-- Material for this task --

........

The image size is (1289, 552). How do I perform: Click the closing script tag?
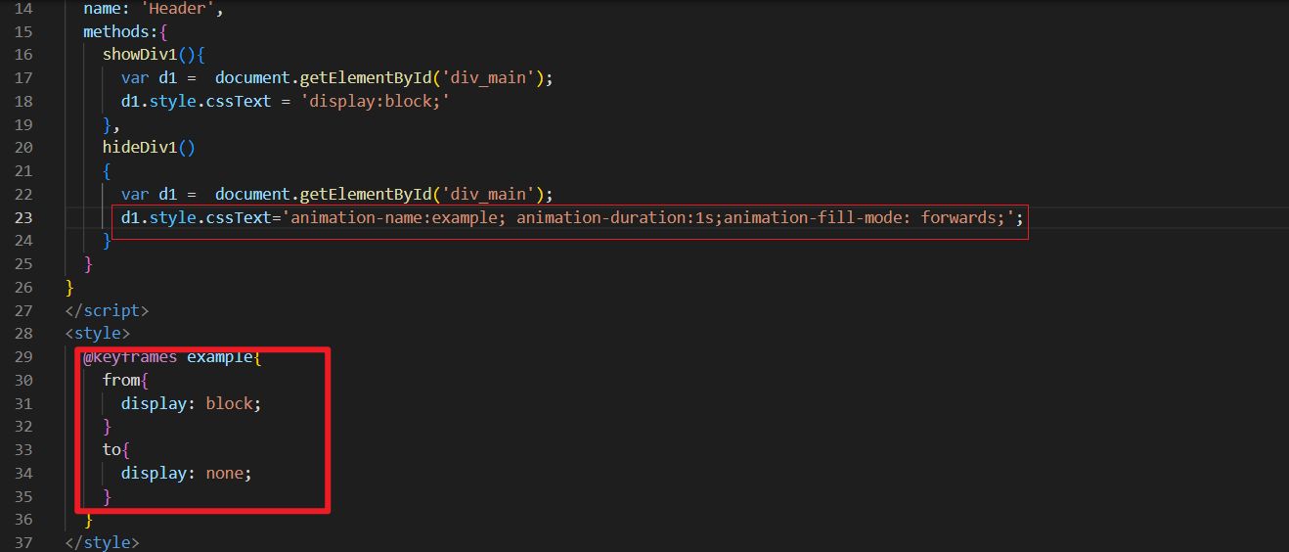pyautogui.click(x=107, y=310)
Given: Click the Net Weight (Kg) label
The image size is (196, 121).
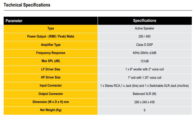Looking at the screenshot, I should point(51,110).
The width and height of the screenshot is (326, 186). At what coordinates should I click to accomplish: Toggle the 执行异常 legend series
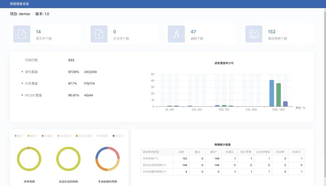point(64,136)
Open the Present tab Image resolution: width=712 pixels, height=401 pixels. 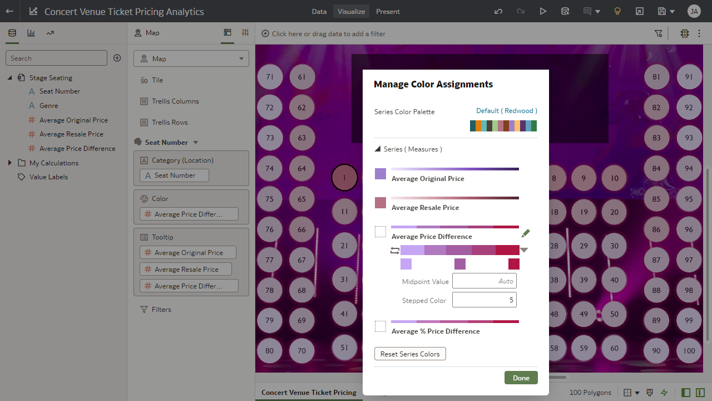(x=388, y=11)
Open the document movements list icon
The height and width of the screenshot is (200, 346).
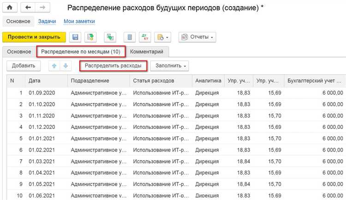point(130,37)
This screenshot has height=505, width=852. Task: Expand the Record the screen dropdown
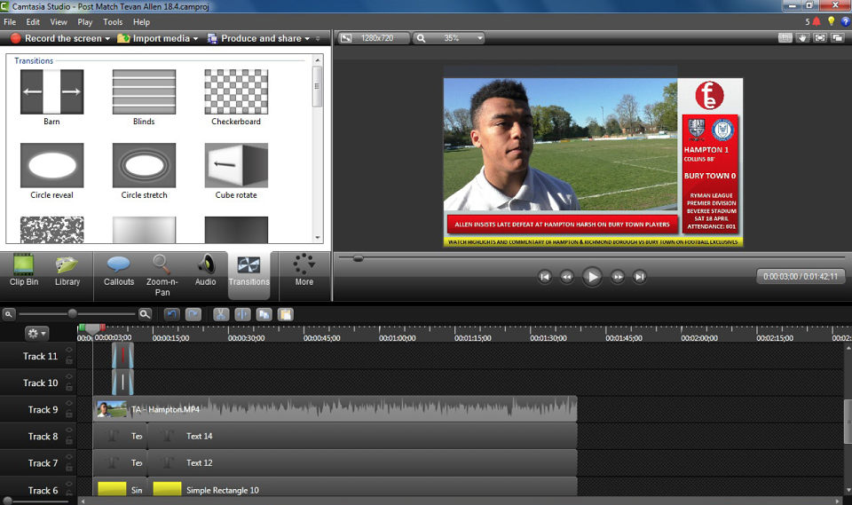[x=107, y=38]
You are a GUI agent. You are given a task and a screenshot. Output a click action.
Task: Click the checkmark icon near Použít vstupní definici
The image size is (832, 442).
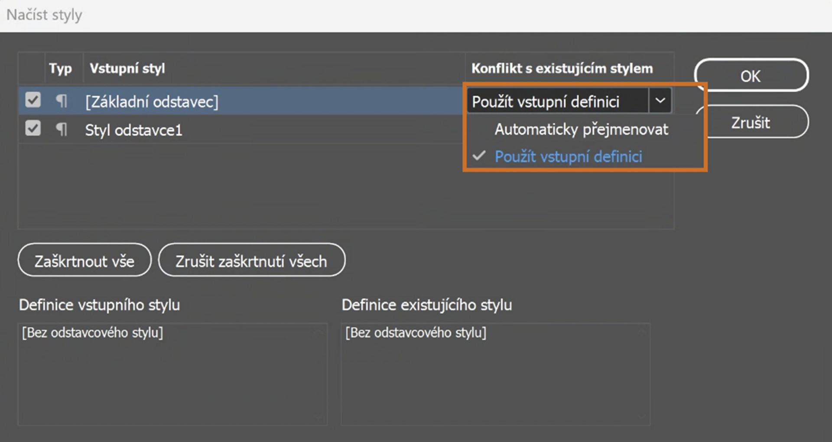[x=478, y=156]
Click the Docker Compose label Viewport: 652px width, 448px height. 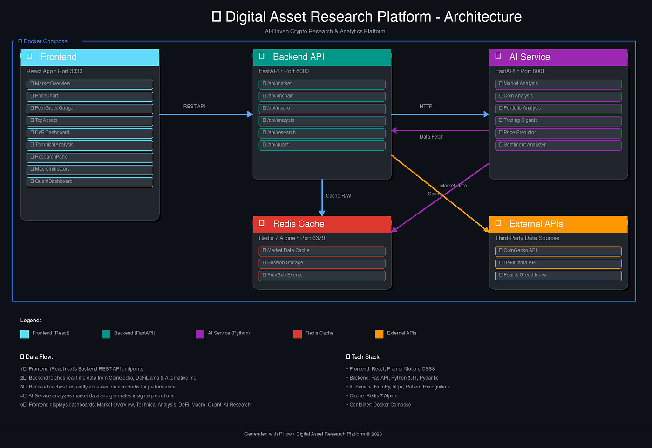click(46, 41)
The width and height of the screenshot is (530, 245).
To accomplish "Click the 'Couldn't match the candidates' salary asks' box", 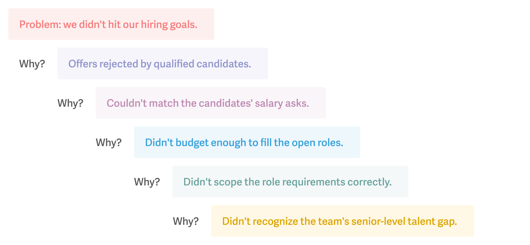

........

-- Exercise details --
Identify every line in the records that contains the string "size" and copy each one in full.

-- Finished task --
The image size is (1289, 552). How do I perform: Click the closing script tag?
The image size is (196, 121).
The image size is (832, 442).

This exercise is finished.